═══ Input for this task
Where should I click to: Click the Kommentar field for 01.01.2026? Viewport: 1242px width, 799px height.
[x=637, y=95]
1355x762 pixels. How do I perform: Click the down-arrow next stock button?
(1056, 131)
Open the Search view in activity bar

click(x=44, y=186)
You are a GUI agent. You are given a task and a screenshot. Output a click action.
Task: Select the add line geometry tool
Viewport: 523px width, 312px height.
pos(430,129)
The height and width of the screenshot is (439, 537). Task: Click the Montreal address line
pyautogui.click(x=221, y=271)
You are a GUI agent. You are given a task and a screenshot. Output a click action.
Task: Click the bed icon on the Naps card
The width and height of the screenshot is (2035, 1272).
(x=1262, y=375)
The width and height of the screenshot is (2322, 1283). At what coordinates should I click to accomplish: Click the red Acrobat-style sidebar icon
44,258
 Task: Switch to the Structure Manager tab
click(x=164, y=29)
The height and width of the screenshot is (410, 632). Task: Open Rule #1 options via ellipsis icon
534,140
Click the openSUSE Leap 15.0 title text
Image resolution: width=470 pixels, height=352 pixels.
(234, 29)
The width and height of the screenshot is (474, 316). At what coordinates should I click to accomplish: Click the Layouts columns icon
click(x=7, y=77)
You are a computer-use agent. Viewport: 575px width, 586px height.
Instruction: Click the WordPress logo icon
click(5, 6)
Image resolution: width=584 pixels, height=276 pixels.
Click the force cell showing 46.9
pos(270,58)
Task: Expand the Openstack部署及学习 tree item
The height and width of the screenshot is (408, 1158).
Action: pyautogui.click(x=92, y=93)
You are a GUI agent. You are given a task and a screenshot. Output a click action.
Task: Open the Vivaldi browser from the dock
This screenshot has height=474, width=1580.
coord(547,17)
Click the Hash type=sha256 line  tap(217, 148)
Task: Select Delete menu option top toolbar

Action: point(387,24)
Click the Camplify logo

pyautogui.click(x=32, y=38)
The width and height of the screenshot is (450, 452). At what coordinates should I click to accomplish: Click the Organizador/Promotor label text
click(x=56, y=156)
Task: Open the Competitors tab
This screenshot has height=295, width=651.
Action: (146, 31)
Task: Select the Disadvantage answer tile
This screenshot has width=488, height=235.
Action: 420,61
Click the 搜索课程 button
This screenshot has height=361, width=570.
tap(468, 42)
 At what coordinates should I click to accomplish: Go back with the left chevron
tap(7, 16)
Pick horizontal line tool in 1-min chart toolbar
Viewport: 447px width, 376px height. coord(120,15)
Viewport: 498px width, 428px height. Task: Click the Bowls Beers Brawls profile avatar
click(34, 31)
══════
**Directions:**
Reproduce the lines above word for word, from first to last.

**Exercise output:**
Where should I click to: Click the Kommentar field for 01.01.2026? Viewport: 1242px width, 799px height.
[x=637, y=95]
1355x762 pixels. How do I perform: Click the down-arrow next stock button?
(1056, 131)
Open the Search view in activity bar

click(x=44, y=186)
You are a GUI agent. You are given a task and a screenshot. Output a click action.
Task: Select the add line geometry tool
Viewport: 523px width, 312px height.
pos(430,129)
The height and width of the screenshot is (439, 537). Task: Click the Montreal address line
pyautogui.click(x=221, y=271)
You are a GUI agent. You are given a task and a screenshot. Output a click action.
Task: Click the bed icon on the Naps card
The width and height of the screenshot is (2035, 1272).
(x=1262, y=375)
The width and height of the screenshot is (2322, 1283). At what coordinates should I click to accomplish: Click the red Acrobat-style sidebar icon
44,258
 Task: Switch to the Structure Manager tab
click(x=164, y=29)
The height and width of the screenshot is (410, 632). Task: Open Rule #1 options via ellipsis icon
534,140
Click the openSUSE Leap 15.0 title text
Image resolution: width=470 pixels, height=352 pixels.
(234, 29)
The width and height of the screenshot is (474, 316). At what coordinates should I click to accomplish: Click the Layouts columns icon
click(x=7, y=77)
You are a computer-use agent. Viewport: 575px width, 586px height.
Instruction: Click the WordPress logo icon
click(5, 6)
Image resolution: width=584 pixels, height=276 pixels.
Click the force cell showing 46.9
pos(270,58)
Task: Expand the Openstack部署及学习 tree item
The height and width of the screenshot is (408, 1158).
Action: pyautogui.click(x=92, y=93)
You are a GUI agent. You are given a task and a screenshot. Output a click action.
Task: Open the Vivaldi browser from the dock
This screenshot has height=474, width=1580.
coord(547,17)
Click the Hash type=sha256 line  tap(217, 148)
Task: Select Delete menu option top toolbar

Action: point(387,24)
Click the Camplify logo

pyautogui.click(x=32, y=38)
The width and height of the screenshot is (450, 452). At what coordinates should I click to accomplish: Click the Organizador/Promotor label text
click(x=56, y=156)
Task: Open the Competitors tab
This screenshot has height=295, width=651.
Action: (146, 31)
Task: Select the Disadvantage answer tile
This screenshot has width=488, height=235.
Action: 420,61
Click the 搜索课程 button
This screenshot has height=361, width=570.
tap(468, 42)
 At what coordinates should I click to accomplish: Go back with the left chevron
tap(7, 16)
Pick horizontal line tool in 1-min chart toolbar
Viewport: 447px width, 376px height. coord(120,15)
Viewport: 498px width, 428px height. Task: Click the Bowls Beers Brawls profile avatar
click(34, 31)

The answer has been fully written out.